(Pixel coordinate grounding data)
_ _ _ _ _

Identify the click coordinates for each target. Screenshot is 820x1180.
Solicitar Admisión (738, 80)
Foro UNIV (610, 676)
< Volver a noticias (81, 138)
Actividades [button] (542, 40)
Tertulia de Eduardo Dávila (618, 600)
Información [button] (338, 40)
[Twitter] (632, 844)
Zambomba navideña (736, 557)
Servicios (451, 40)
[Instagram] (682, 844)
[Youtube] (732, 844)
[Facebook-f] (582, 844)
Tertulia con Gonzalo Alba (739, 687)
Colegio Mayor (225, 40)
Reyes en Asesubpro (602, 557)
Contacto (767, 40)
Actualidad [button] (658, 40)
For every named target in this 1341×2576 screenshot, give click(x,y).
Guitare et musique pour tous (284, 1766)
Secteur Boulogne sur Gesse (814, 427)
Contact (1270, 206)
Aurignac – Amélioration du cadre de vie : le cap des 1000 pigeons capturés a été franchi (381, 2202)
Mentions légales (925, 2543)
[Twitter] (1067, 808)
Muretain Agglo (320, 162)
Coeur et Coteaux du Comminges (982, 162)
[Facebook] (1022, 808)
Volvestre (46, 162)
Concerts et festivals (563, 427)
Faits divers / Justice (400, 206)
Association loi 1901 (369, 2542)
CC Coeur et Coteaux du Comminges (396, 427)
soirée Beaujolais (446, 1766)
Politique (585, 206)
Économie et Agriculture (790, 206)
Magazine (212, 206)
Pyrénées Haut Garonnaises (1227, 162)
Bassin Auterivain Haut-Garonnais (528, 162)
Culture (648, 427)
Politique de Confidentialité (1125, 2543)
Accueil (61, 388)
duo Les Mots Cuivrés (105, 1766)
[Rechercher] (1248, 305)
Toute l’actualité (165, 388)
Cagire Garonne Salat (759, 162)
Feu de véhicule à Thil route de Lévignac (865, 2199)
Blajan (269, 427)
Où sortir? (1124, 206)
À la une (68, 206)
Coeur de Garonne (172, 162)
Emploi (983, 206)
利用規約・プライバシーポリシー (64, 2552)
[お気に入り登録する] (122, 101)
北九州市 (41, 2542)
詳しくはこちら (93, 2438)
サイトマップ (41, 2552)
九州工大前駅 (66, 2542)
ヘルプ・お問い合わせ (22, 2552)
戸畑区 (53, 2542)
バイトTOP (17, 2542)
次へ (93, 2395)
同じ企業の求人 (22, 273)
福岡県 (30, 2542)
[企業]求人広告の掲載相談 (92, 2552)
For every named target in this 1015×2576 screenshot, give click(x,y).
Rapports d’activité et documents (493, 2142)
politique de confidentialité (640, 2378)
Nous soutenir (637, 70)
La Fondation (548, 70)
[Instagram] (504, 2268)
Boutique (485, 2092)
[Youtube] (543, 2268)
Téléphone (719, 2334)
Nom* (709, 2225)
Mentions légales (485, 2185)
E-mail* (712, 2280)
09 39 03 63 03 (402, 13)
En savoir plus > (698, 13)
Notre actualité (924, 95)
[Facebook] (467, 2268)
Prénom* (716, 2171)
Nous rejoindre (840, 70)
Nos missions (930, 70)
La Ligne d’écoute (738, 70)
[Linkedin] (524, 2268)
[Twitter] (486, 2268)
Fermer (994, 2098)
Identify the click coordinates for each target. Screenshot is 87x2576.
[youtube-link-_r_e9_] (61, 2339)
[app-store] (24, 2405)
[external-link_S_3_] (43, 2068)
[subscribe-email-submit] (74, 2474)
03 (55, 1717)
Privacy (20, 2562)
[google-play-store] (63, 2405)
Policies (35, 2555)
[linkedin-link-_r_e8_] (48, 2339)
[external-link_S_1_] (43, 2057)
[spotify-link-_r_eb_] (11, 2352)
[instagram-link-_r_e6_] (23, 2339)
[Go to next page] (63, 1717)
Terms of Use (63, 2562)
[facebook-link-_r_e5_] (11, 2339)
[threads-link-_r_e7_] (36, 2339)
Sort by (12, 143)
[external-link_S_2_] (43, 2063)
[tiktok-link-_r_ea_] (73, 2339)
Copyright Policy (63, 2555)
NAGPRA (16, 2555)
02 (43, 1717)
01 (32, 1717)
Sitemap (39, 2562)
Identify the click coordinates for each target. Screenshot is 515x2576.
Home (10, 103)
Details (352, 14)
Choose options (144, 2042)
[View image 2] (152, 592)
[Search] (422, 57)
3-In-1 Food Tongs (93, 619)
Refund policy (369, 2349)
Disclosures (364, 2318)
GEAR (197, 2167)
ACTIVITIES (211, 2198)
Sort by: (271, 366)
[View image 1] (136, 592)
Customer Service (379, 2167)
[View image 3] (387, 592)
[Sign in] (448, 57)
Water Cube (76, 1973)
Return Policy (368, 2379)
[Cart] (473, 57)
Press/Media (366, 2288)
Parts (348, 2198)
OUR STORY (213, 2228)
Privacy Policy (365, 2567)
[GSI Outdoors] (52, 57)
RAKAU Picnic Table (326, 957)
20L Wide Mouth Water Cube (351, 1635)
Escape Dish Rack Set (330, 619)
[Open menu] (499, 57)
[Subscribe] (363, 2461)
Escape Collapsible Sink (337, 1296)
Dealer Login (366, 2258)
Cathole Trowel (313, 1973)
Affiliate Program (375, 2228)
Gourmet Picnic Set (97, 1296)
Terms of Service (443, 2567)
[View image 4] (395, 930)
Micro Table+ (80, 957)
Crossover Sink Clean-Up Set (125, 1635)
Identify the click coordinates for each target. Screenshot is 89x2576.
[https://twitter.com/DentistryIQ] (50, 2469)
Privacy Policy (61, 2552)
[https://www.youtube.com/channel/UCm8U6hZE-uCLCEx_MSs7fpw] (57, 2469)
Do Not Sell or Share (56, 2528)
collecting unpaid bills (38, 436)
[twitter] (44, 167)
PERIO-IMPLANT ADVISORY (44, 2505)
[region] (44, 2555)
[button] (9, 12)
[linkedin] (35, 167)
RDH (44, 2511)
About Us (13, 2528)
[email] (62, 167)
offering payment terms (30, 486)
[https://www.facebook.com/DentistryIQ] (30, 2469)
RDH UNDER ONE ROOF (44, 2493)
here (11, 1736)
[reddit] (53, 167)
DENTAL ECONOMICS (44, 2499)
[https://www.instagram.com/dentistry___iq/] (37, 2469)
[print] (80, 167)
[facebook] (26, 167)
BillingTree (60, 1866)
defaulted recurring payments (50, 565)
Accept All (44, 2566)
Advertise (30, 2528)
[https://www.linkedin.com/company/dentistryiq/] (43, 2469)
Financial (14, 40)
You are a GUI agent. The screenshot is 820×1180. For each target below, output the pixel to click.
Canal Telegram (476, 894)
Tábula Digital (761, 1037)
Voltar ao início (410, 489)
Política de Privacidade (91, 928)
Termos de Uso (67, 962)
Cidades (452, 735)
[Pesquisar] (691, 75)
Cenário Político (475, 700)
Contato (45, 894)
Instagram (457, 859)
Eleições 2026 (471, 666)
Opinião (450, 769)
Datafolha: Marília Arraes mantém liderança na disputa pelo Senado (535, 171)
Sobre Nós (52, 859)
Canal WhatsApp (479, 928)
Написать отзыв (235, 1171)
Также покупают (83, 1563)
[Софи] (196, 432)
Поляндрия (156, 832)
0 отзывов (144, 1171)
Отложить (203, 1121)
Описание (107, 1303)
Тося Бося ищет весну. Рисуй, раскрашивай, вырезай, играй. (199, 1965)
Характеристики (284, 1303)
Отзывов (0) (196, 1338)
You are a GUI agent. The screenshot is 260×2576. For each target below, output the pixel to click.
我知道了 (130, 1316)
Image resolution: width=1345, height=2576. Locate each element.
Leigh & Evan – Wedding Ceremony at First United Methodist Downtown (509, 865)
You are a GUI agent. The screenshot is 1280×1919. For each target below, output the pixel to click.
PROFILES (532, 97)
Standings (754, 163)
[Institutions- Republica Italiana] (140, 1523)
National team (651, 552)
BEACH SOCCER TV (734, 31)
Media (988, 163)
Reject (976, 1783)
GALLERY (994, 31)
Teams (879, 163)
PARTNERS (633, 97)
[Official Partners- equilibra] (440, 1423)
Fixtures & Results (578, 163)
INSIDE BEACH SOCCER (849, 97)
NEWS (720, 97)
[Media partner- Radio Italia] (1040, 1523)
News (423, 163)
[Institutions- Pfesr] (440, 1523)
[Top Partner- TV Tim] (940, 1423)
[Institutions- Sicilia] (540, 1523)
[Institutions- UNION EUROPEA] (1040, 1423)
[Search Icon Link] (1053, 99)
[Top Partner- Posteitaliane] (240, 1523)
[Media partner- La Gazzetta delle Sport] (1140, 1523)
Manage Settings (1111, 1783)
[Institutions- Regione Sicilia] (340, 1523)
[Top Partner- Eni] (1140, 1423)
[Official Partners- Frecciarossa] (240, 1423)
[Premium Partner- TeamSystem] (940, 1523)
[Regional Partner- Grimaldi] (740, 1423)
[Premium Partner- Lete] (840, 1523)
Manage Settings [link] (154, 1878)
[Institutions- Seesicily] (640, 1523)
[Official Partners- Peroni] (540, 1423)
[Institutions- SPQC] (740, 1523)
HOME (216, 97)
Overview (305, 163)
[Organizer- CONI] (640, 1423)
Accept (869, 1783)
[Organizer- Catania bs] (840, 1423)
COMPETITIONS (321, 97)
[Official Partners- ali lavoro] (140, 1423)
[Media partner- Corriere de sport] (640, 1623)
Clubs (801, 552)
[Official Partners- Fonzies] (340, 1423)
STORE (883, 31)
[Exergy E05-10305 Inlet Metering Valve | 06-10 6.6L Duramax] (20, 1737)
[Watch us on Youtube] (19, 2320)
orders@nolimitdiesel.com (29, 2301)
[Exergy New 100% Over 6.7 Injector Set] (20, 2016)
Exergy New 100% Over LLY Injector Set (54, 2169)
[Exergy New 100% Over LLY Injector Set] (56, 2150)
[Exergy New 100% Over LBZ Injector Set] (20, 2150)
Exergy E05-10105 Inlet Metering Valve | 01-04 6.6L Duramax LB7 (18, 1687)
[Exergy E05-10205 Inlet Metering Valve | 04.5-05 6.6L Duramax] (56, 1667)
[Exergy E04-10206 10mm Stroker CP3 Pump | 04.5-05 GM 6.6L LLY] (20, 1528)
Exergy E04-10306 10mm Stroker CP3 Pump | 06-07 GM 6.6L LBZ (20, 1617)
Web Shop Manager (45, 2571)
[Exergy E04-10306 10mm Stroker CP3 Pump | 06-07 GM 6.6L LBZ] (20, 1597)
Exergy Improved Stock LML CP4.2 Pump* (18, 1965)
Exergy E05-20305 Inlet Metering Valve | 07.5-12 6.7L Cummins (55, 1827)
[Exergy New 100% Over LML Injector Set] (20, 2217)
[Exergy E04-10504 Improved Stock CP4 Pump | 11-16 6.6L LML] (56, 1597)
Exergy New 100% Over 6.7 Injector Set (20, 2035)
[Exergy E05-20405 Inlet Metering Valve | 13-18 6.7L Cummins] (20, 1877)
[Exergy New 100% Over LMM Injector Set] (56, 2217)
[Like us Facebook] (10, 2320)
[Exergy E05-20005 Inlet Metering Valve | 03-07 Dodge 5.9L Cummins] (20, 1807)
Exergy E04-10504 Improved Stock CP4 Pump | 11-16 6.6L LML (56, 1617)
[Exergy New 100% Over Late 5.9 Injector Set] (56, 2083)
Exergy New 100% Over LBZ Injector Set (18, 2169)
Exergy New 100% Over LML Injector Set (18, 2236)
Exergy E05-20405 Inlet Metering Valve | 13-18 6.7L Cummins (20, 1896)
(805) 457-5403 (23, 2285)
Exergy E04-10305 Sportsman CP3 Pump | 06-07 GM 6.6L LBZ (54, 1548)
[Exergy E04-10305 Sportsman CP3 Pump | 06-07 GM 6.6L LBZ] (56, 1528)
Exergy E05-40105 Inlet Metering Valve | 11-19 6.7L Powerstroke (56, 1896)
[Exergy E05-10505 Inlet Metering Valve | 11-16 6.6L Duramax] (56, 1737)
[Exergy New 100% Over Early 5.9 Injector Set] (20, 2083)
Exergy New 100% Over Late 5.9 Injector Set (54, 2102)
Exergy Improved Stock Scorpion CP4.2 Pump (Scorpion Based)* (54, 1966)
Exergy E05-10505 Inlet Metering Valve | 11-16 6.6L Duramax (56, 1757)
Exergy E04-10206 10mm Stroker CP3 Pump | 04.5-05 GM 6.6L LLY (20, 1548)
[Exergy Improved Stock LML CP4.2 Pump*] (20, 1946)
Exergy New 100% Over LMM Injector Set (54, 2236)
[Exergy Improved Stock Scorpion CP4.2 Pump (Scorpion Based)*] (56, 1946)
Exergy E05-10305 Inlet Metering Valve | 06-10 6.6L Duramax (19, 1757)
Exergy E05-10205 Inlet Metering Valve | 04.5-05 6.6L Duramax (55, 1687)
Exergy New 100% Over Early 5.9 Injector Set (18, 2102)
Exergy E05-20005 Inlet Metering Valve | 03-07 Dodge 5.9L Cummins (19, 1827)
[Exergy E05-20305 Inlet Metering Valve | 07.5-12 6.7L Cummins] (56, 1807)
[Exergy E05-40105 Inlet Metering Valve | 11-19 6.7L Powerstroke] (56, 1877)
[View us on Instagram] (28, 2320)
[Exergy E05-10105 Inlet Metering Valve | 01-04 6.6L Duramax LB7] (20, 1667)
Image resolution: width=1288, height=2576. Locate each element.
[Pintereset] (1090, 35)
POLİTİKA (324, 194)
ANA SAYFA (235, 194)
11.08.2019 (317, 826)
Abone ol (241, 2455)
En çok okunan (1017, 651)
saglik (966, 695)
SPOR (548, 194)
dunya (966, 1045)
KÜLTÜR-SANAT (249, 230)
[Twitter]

_ _ _ _ _

• [PROBLEM DESCRIPTION]: What lines hold the string "every"? Pick them out of the data.

• [ANSWER TO THIS EXERCISE]:
For every named target in this 1341×2576 screenshot, give click(x,y).
For every named target in this 1015×2576 screenshot, give click(x,y).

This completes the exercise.